• Your objective: Working from the entries that follow, transcribe exactly and only the lines from the one with "Task: Switch to the Tools tab" through the last, pictures excluded.

• Information given:
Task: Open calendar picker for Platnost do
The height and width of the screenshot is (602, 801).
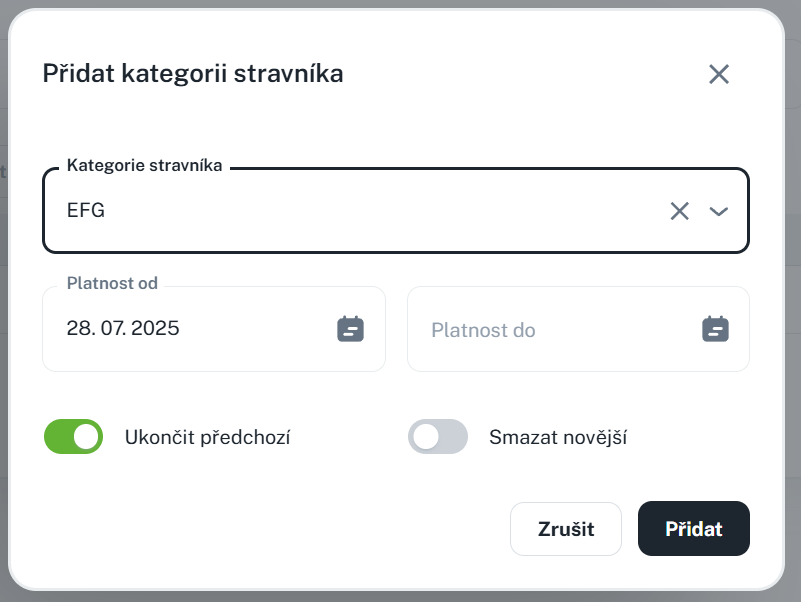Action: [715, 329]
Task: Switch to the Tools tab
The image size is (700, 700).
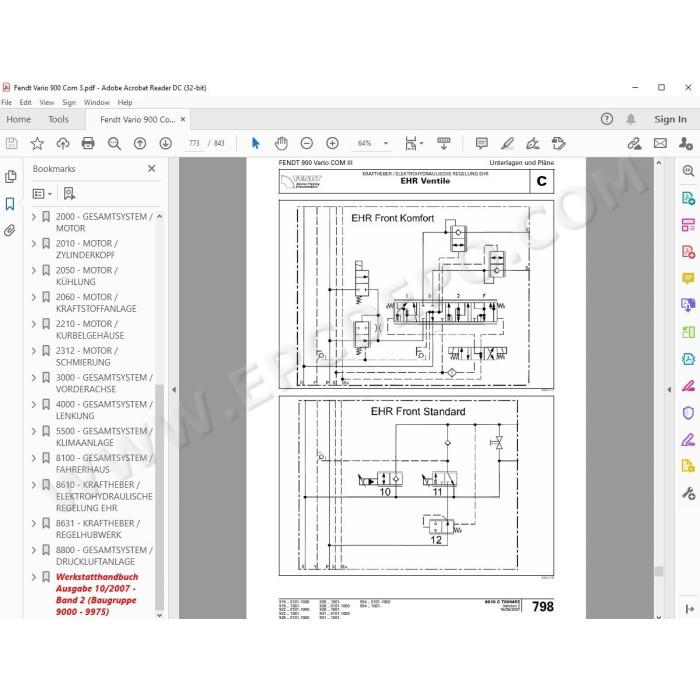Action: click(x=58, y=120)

• Answer to the problem:
Task: Switch to the Tools tab
The image size is (700, 700).
Action: click(x=58, y=120)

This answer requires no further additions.